The dawning morn with songs thou dost prevent,
Sets hundred notes unto thy feathered crew,
So each one tunes his pretty instrument
And warbling out the old, begin anew,
And thus they pass their youth in summer season,
Then follow thee into a better Region,
Where winter's never felt by that sweet airy legion.
Man at the best a creature frail and vain,
In knowledge ignorant, in strength but weak,
Subject to sorrows, losses, sickness, pain,
Each storm his state, his mind, his body break--
From some of these he never finds cessation
But day or night, within, without, vexation,
Troubles from foes, from friends, from dearest, near'st Relation.
And yet this sinful creature, frail and vain,
This lump of wretchedness, of sin and sorrow,
This weather-beaten vessel wrackt with pain,
Joys not in hope of an eternal morrow.
Nor all his losses, crosses, and vexation,
In weight, in frequency and long duration
Can make him deeply groan for that divine Translation.
The Mariner that on smooth waves doth glide
Sings merrily and steers his Barque with ease
As if he had command of wind and tide
And now becomes great Master of the seas,
But suddenly a storm spoils all the sport
And makes him long for a more quiet port,
Which 'gainst all adverse winds may serve for fort.
So he that faileth in this world of pleasure,
Feeding on sweets that never bit of th' sour,
That's full of friends, of honour, and of treasure,
Fond fool, he takes this earth ev'n for heav'ns bower,
But sad affliction comes and makes him see
Here's neither honour, wealth, or safety.

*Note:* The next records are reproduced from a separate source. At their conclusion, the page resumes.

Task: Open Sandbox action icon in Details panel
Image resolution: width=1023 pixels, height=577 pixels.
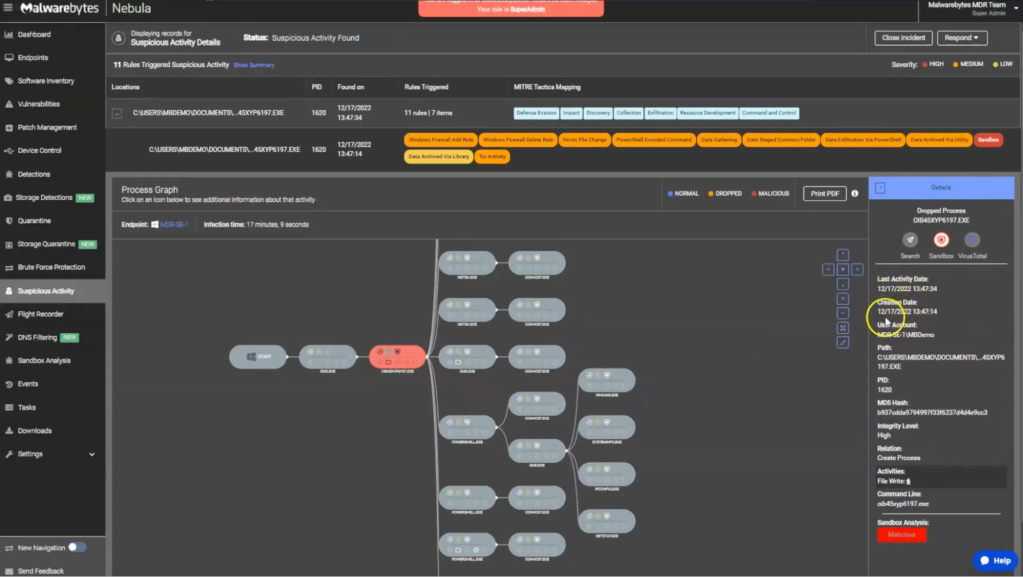Action: tap(941, 240)
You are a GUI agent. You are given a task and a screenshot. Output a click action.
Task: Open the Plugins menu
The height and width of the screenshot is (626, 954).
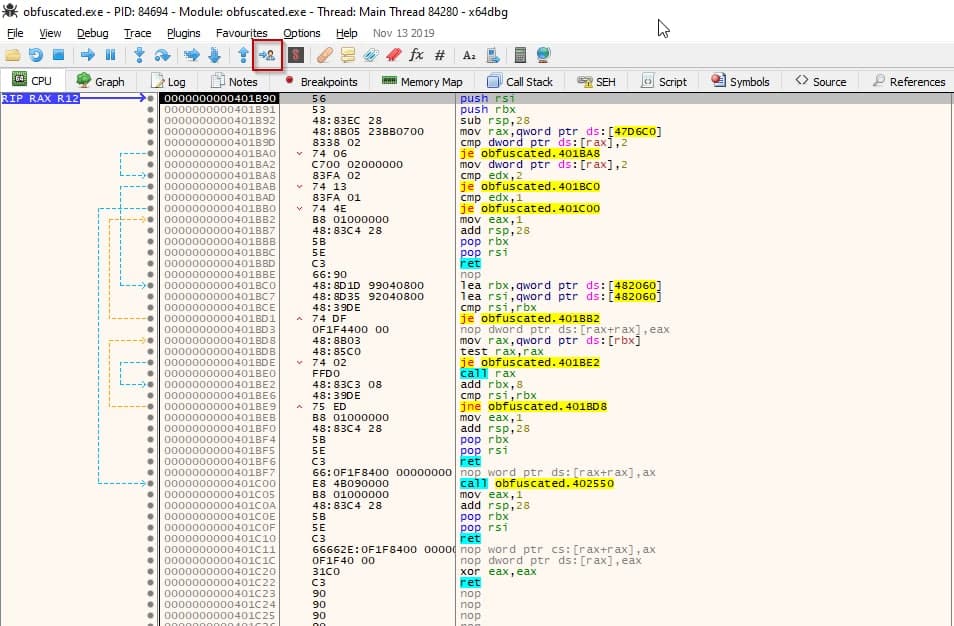[x=184, y=33]
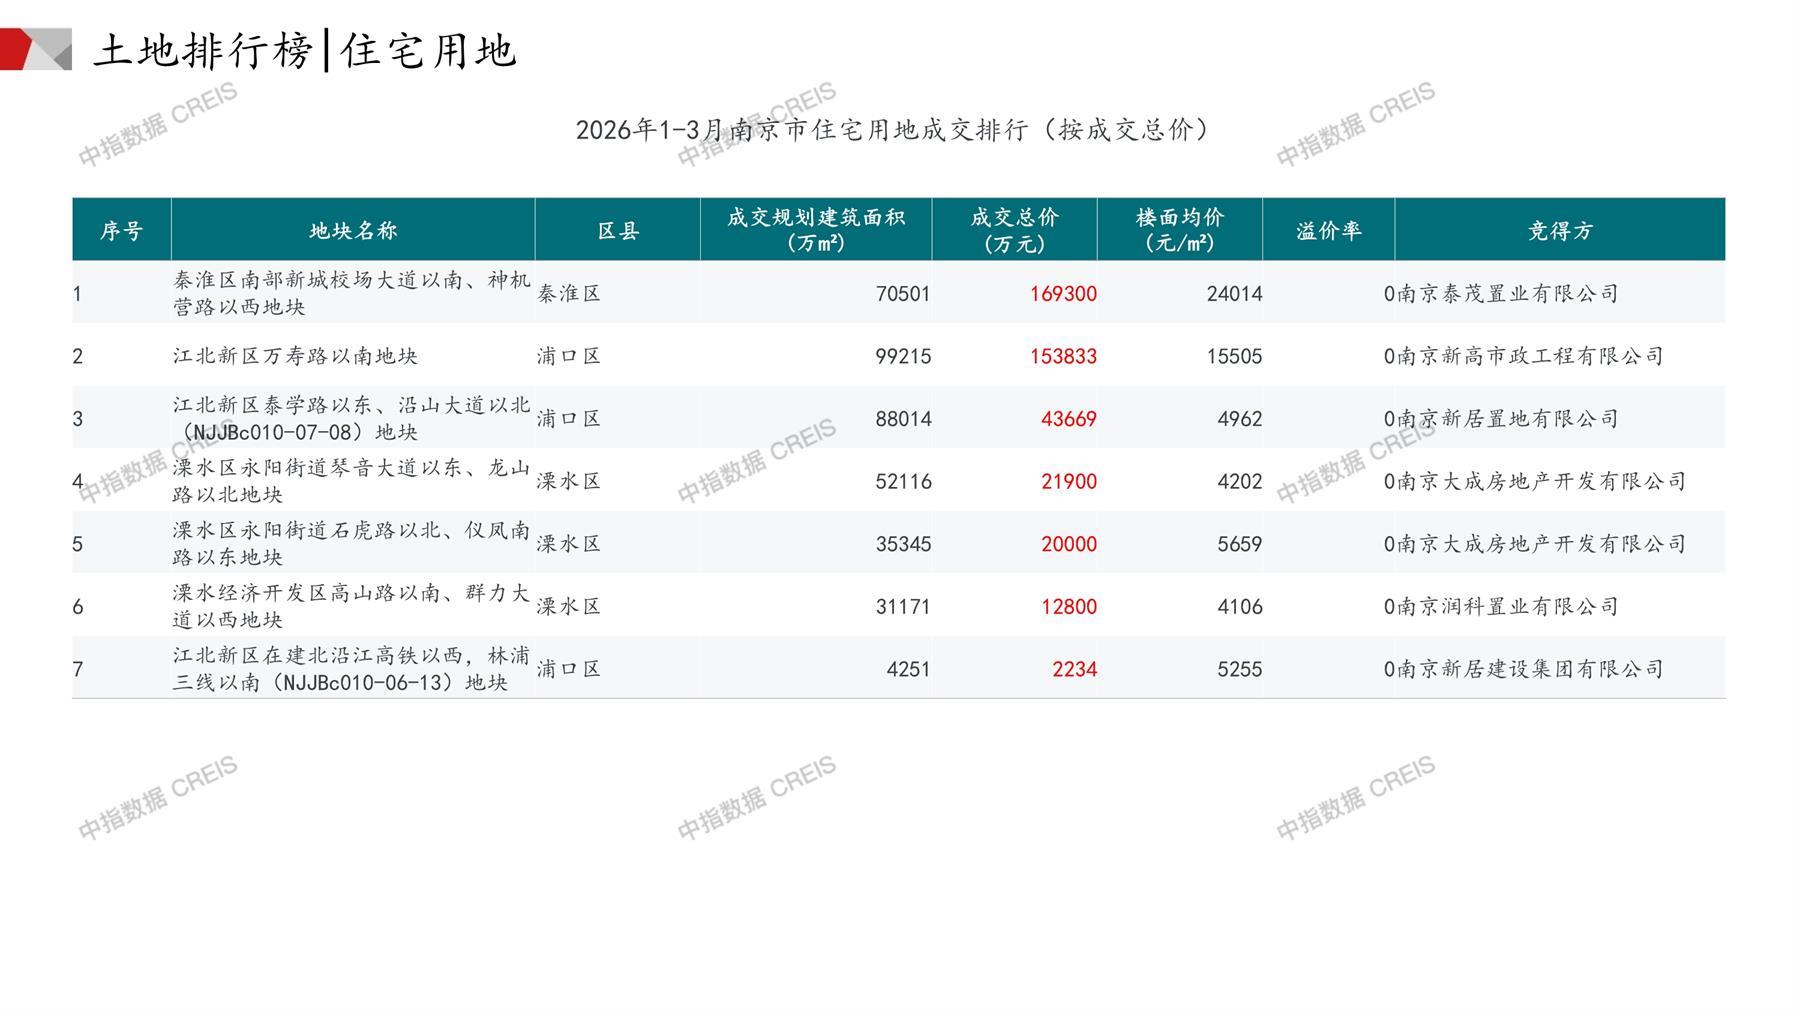This screenshot has height=1010, width=1797.
Task: Click the red value 43669 in row 3
Action: coord(1068,419)
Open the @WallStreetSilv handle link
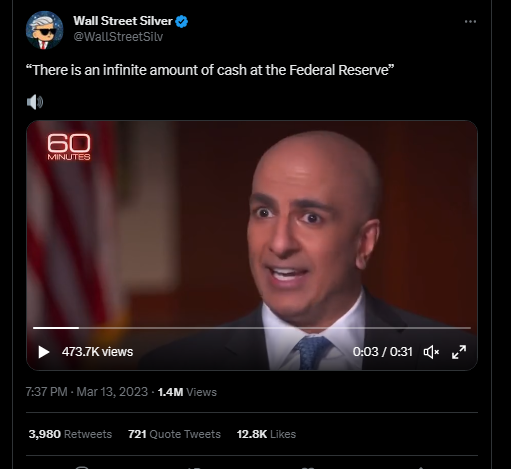 [118, 37]
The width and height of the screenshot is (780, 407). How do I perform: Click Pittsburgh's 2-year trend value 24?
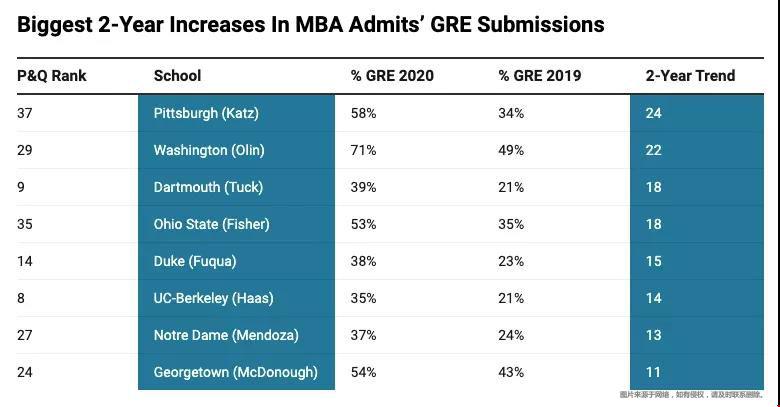[653, 113]
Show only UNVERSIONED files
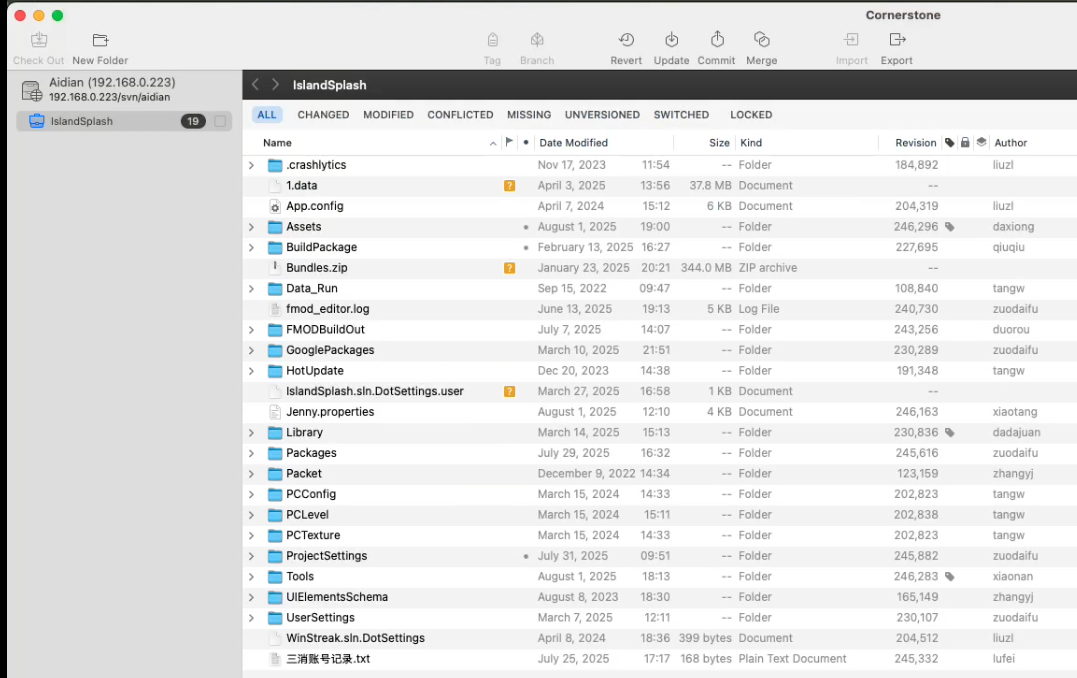 coord(602,115)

Only above is found all with security.
O Time the fatal wrack of mortal things
That draws oblivion's curtains over kings,
Their sumptuous monuments, men know them not;
Their names with a Record are forgot,
Their parts, their ports, their pomp's all laid in th' dust.
Nor wit, nor gold, nor buildings scape time's rust,
But he whose name is grav'd in the white stone
Shall last and shine when all of these are gone.
From Anne Bradstreet, Several Poems, 2nd ed. (Boston: John Foster, 1678).